Dataset records

_ _ _ _

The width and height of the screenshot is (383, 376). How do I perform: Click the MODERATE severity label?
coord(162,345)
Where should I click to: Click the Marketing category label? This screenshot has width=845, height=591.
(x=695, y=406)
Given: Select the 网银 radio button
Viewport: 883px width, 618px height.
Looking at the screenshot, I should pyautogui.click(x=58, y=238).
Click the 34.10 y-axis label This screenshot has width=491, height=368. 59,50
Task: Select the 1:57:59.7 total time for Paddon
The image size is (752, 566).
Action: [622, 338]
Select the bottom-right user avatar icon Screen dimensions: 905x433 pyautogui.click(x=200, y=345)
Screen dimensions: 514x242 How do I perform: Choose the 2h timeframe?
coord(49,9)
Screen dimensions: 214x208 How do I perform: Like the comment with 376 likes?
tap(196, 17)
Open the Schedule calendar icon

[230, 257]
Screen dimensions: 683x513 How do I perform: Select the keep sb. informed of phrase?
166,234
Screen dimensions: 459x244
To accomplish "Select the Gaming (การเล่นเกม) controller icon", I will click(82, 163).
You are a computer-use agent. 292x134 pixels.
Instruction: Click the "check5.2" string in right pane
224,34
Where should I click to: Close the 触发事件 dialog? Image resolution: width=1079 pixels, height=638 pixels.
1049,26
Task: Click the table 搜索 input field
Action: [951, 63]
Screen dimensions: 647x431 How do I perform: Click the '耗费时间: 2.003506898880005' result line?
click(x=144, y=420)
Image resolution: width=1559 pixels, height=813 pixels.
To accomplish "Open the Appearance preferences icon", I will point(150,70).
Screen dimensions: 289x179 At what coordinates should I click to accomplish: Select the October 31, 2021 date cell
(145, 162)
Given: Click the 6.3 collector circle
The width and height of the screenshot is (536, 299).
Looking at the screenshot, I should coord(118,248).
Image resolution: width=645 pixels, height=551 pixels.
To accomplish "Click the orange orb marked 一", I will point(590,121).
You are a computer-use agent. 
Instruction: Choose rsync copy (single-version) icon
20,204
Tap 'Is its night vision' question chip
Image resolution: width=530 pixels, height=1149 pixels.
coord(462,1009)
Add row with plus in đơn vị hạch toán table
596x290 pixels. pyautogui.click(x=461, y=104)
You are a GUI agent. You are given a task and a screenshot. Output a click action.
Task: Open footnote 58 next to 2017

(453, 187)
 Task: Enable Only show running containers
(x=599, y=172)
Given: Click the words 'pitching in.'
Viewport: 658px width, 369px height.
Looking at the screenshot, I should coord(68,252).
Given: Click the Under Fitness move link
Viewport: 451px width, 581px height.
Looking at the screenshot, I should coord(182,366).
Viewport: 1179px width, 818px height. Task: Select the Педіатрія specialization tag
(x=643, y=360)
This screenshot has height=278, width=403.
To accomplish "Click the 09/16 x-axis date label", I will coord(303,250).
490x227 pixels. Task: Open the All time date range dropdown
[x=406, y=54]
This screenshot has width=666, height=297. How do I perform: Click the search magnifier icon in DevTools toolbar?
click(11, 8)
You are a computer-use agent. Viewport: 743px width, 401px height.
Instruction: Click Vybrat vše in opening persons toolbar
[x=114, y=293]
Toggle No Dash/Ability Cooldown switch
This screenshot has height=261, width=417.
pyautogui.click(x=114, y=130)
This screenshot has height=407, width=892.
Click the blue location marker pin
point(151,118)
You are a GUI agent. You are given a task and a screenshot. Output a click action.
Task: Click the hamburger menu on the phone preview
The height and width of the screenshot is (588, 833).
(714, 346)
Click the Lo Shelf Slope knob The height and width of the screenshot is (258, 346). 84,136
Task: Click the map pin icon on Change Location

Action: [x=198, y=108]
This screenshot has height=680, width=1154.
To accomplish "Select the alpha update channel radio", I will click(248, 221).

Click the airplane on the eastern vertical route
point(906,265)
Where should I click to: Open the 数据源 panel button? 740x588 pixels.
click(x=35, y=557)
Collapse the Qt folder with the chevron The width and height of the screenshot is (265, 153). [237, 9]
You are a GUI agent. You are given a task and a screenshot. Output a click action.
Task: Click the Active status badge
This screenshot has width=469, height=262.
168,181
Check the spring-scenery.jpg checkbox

_ _ _ _

Exercise prompt
All records shown above are to be repeated exactly.

Task solution
The width and height of the screenshot is (383, 376). How do I perform: Click the MODERATE severity label?
coord(162,345)
Where should I click to: Click the Marketing category label? This screenshot has width=845, height=591.
(x=695, y=406)
Given: Select the 网银 radio button
Viewport: 883px width, 618px height.
Looking at the screenshot, I should pyautogui.click(x=58, y=238).
Click the 34.10 y-axis label This screenshot has width=491, height=368. 59,50
Task: Select the 1:57:59.7 total time for Paddon
The image size is (752, 566).
Action: [622, 338]
Select the bottom-right user avatar icon Screen dimensions: 905x433 pyautogui.click(x=200, y=345)
Screen dimensions: 514x242 How do I perform: Choose the 2h timeframe?
coord(49,9)
Screen dimensions: 214x208 How do I perform: Like the comment with 376 likes?
tap(196, 17)
Open the Schedule calendar icon

[230, 257]
Screen dimensions: 683x513 How do I perform: Select the keep sb. informed of phrase?
166,234
Screen dimensions: 459x244
To accomplish "Select the Gaming (การเล่นเกม) controller icon", I will click(82, 163).
You are a computer-use agent. 292x134 pixels.
Instruction: Click the "check5.2" string in right pane
224,34
Where should I click to: Close the 触发事件 dialog? Image resolution: width=1079 pixels, height=638 pixels.
1049,26
Task: Click the table 搜索 input field
Action: [951, 63]
Screen dimensions: 647x431 How do I perform: Click the '耗费时间: 2.003506898880005' result line?
click(x=144, y=420)
Image resolution: width=1559 pixels, height=813 pixels.
To accomplish "Open the Appearance preferences icon", I will point(150,70).
Screen dimensions: 289x179 At what coordinates should I click to accomplish: Select the October 31, 2021 date cell
(145, 162)
Given: Click the 6.3 collector circle
The width and height of the screenshot is (536, 299).
Looking at the screenshot, I should coord(118,248).
Image resolution: width=645 pixels, height=551 pixels.
To accomplish "Click the orange orb marked 一", I will point(590,121).
You are a computer-use agent. 
Instruction: Choose rsync copy (single-version) icon
20,204
Tap 'Is its night vision' question chip
Image resolution: width=530 pixels, height=1149 pixels.
coord(462,1009)
Add row with plus in đơn vị hạch toán table
596x290 pixels. pyautogui.click(x=461, y=104)
You are a GUI agent. You are given a task and a screenshot. Output a click action.
Task: Open footnote 58 next to 2017

(453, 187)
 Task: Enable Only show running containers
(x=599, y=172)
Given: Click the words 'pitching in.'
Viewport: 658px width, 369px height.
Looking at the screenshot, I should coord(68,252).
Given: Click the Under Fitness move link
Viewport: 451px width, 581px height.
Looking at the screenshot, I should coord(182,366).
Viewport: 1179px width, 818px height. Task: Select the Педіатрія specialization tag
(x=643, y=360)
This screenshot has height=278, width=403.
To accomplish "Click the 09/16 x-axis date label", I will coord(303,250).
490x227 pixels. Task: Open the All time date range dropdown
[x=406, y=54]
This screenshot has width=666, height=297. How do I perform: Click the search magnifier icon in DevTools toolbar?
click(11, 8)
You are a computer-use agent. Viewport: 743px width, 401px height.
Instruction: Click Vybrat vše in opening persons toolbar
[x=114, y=293]
Toggle No Dash/Ability Cooldown switch
This screenshot has height=261, width=417.
pyautogui.click(x=114, y=130)
This screenshot has height=407, width=892.
Click the blue location marker pin
point(151,118)
You are a GUI agent. You are given a task and a screenshot. Output a click action.
Task: Click the hamburger menu on the phone preview
The height and width of the screenshot is (588, 833).
(714, 346)
Click the Lo Shelf Slope knob The height and width of the screenshot is (258, 346). 84,136
Task: Click the map pin icon on Change Location

Action: [x=198, y=108]
This screenshot has height=680, width=1154.
To accomplish "Select the alpha update channel radio", I will click(248, 221).

Click the airplane on the eastern vertical route
point(906,265)
Where should I click to: Open the 数据源 panel button? 740x588 pixels.
click(x=35, y=557)
Collapse the Qt folder with the chevron The width and height of the screenshot is (265, 153). [237, 9]
You are a GUI agent. You are given a task and a screenshot. Output a click action.
Task: Click the Active status badge
This screenshot has width=469, height=262.
168,181
Check the spring-scenery.jpg checkbox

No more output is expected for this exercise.